Geospatial Data
How The Dataverse Software Ingests Shapefiles
A shapefile is a set of files, often uploaded/transferred in .zip format. This set may contain up to fifteen files. A minimum of three specific files (.shp, .shx, .dbf) are needed to be a valid shapefile and a fourth file (.prj) is required for some applications – or any type of meaningful visualization.
For ingest, four files are the minimum required:
- .shp- shape format; the feature geometry itself
- .shx- shape index format; a positional index of the feature geometry to allow seeking forwards and backwards quickly
- .dbf- attribute format; columnar attributes for each shape, in dBase IV format
- .prj- projection format; the coordinate system and projection information, a plain text file describing the projection using well-known text format
Ingest
When uploaded to a Dataverse installation, the .zip is unpacked (same as all .zip files). Shapefile sets are recognized by the same base name and specific extensions. These individual files constitute a shapefile set. The first four are the minimum required (.shp, .shx, .dbf, .prj)
For example:
- bicycles.shp (required extension) 
- bicycles.shx (required extension) 
- bicycles.prj (required extension) 
- bicycles.dbf (required extension) 
- bicycles.sbx (NOT required extension) 
- bicycles.sbn (NOT required extension) 
Upon recognition of the four required files, the Dataverse installation will group them as well as any other relevant files into a shapefile set. Files with these extensions will be included in the shapefile set:
- Required: - .shp,- .shx,- .dbf,- .prj
- Optional: - .sbn,- .sbx,- .fbn,- .fbx,- .ain,- .aih,- .ixs,- .mxs,- .atx,- .cpg,- .qpj,- .qmd,- shp.xml
Then the Dataverse installation creates a new .zip with mimetype as a shapefile. The shapefile set will persist as this new .zip.
Example
1a. Original .zip contents:
A file named bikes_and_subways.zip is uploaded to the Dataverse installation. This .zip contains the following files.

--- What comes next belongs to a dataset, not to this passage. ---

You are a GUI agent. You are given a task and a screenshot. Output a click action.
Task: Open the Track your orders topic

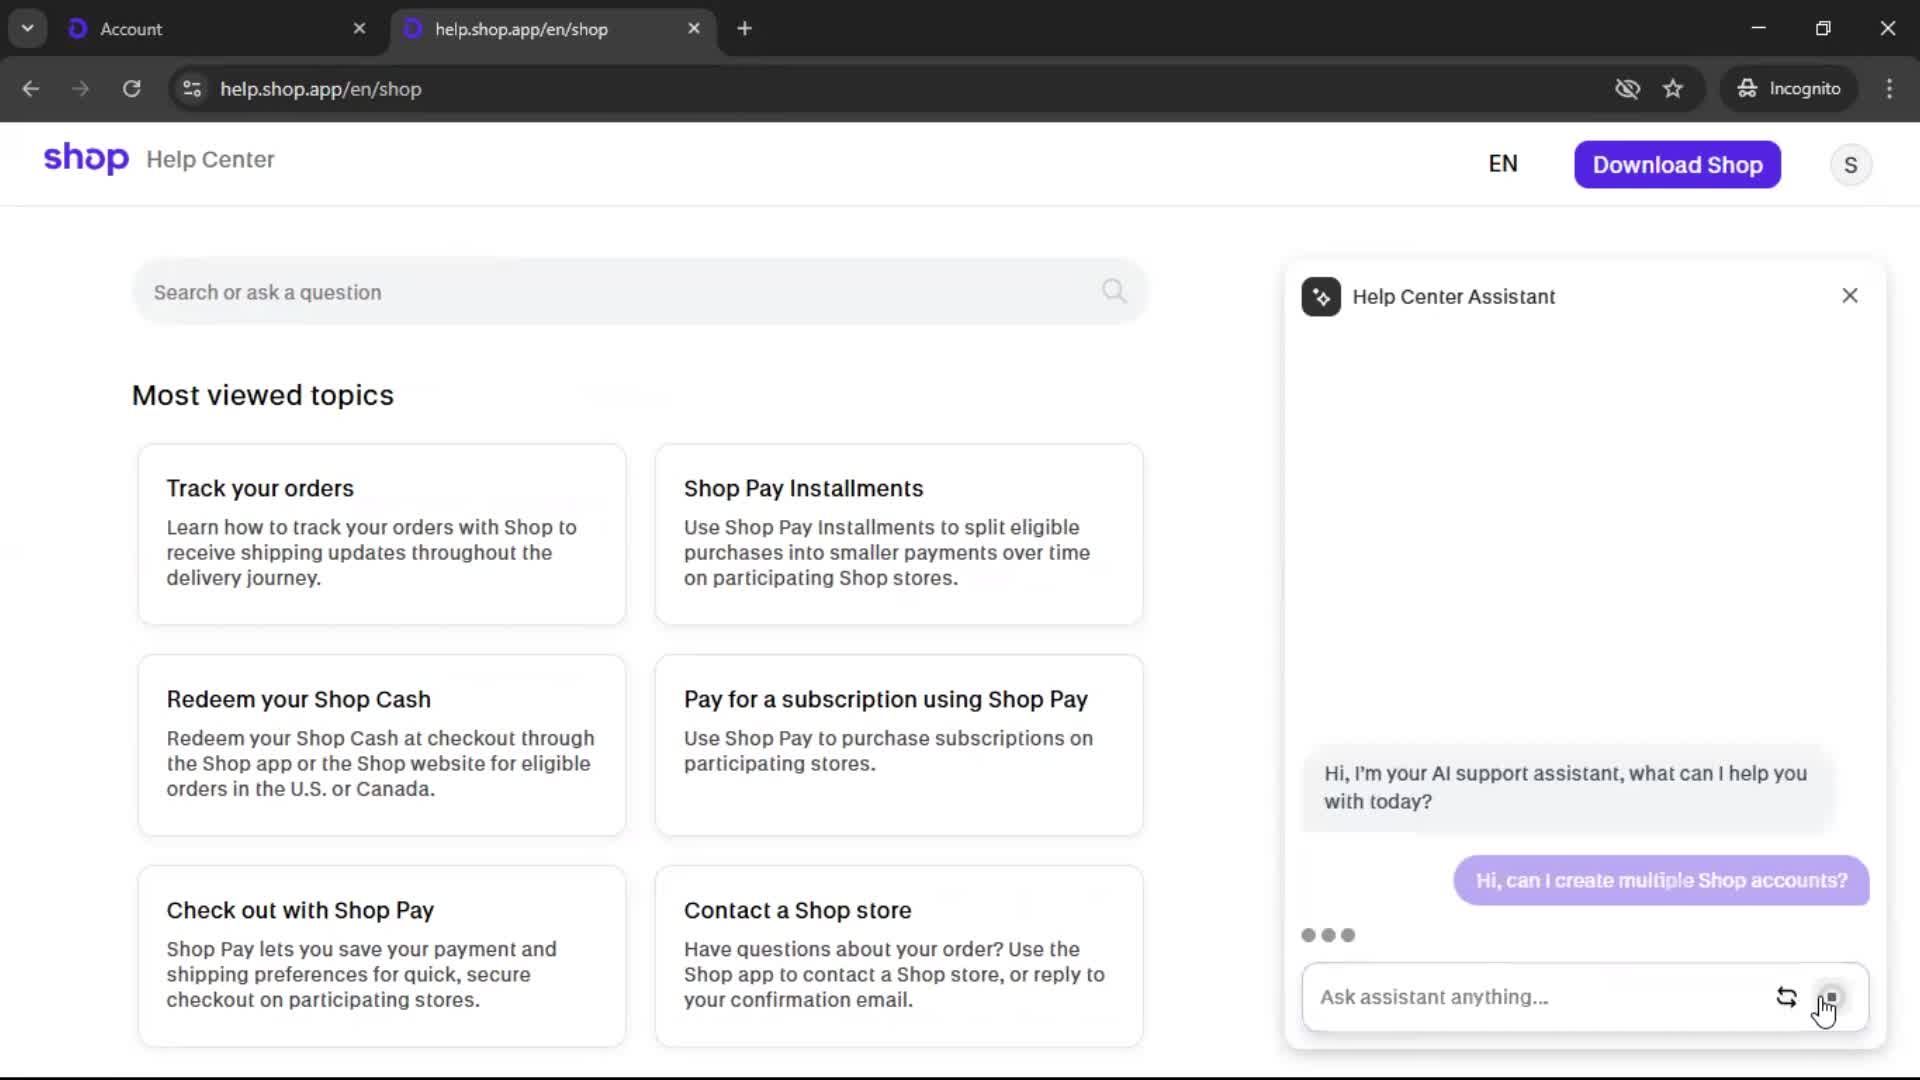point(381,534)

- bicycles.shp(shapefile set #1)
- bicycles.shx(shapefile set #1)
- bicycles.prj(shapefile set #1)
- bicycles.dbf(shapefile set #1)
- bicycles.sbx(shapefile set #1)
- bicycles.sbn(shapefile set #1)
- bicycles.txt
- the_bikes.md
- readme.txt
- subway_line.shp(shapefile set #2)
- subway_line.shx(shapefile set #2)
- subway_line.prj(shapefile set #2)
- subway_line.dbf(shapefile set #2)
1b. The Dataverse installation unzips and re-zips files:
Upon ingest, the Dataverse installation unpacks the file bikes_and_subways.zip. Upon recognizing the shapefile sets, it groups those files together into new .zip files:
- files making up the “bicycles” shapefile become a new - .zip
- files making up the “subway_line” shapefile become a new - .zip
- remaining files will stay as they are 
To ensure that a shapefile set remains intact, individual files such as bicycles.sbn are kept in the set – even though they are not used for mapping.

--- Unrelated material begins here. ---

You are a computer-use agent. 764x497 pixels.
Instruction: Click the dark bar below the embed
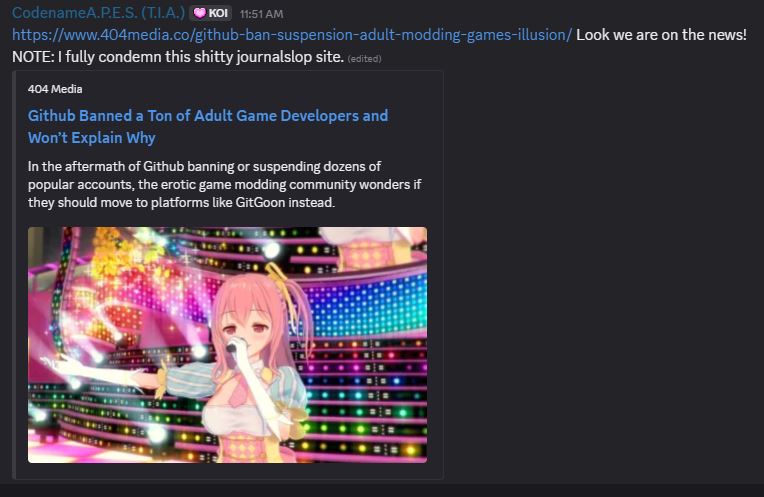click(x=382, y=491)
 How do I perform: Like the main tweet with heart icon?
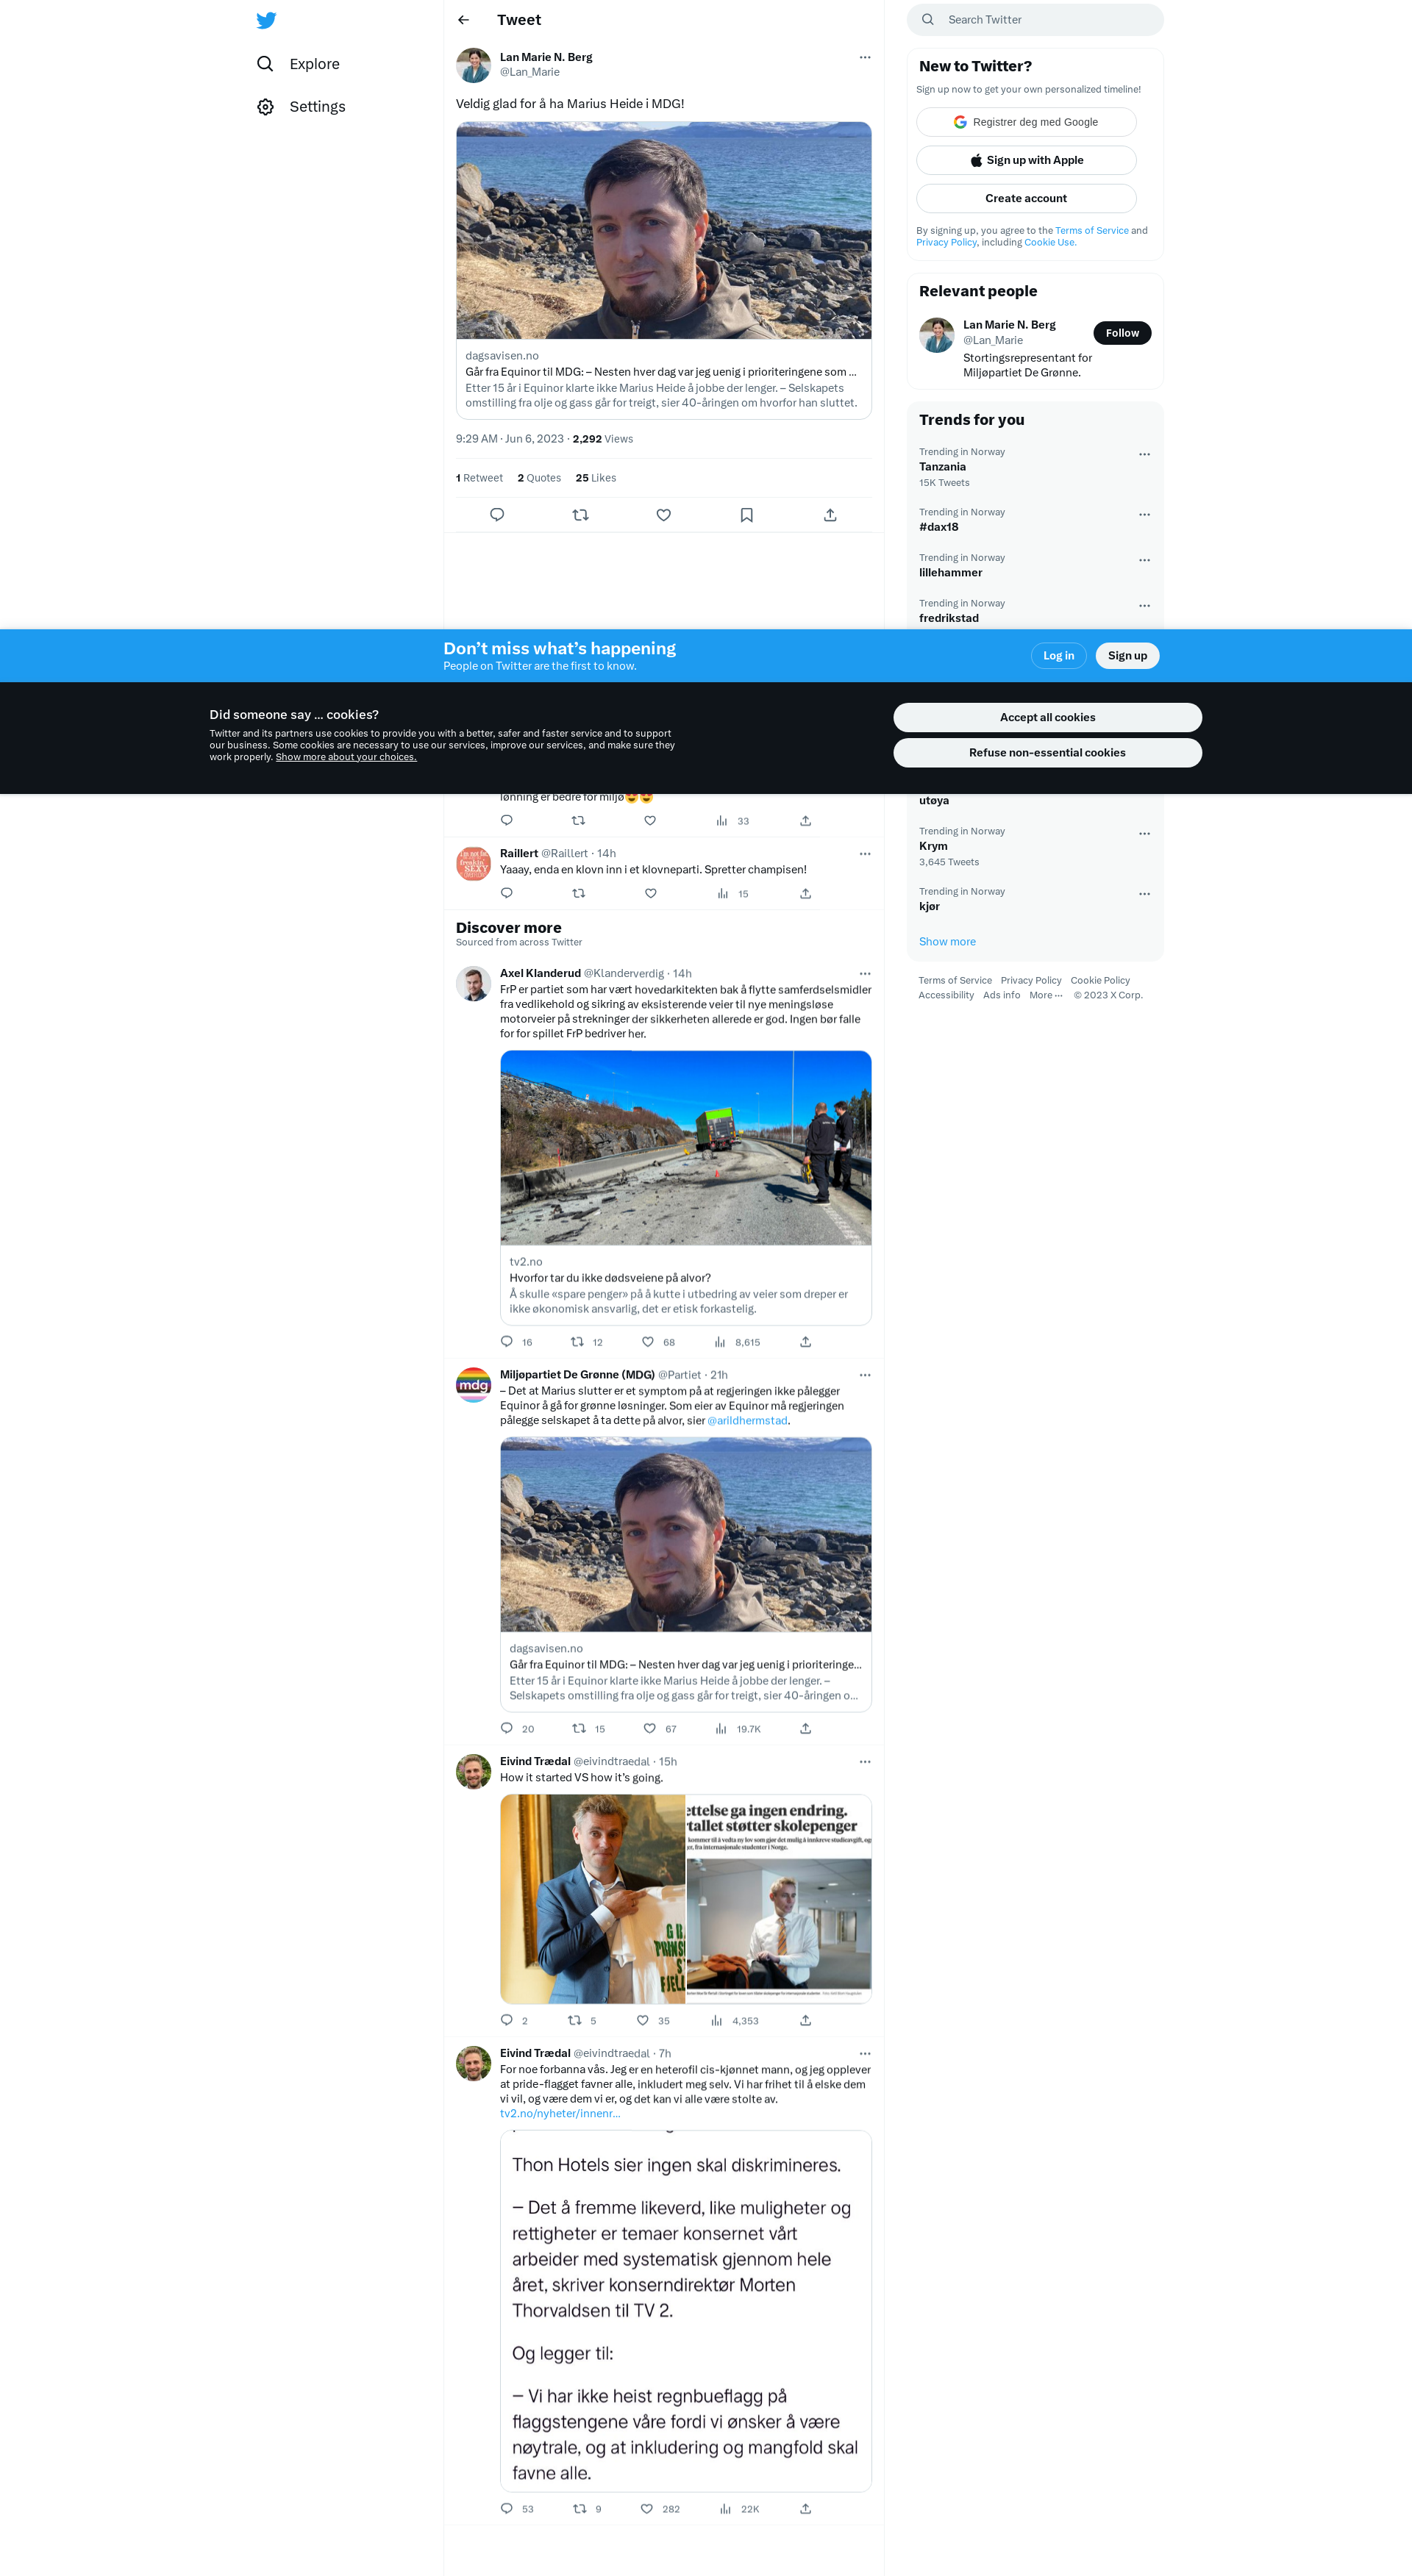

1c. The Dataverse installation final file listing:
- bicycles.zip(contains shapefile set #1:- bicycles.shp,- bicycles.shx,- bicycles.prj,- bicycles.dbf,- bicycles.sbx,- bicycles.sbn)
- bicycles.txt(separate, not part of a shapefile set)
- the_bikes.md(separate, not part of a shapefile set)
- readme.txt(separate, not part of a shapefile set)
- subway_line.zip(contains shapefile set #2:- subway_line.shp,- subway_line.shx,- subway_line.prj,- subway_line.dbf)
For two “final” shapefile sets, bicycles.zip and subway_line.zip, a new mimetype is used:
- Mimetype: - application/zipped-shapefile
- Mimetype Label: “Shapefile as ZIP Archive”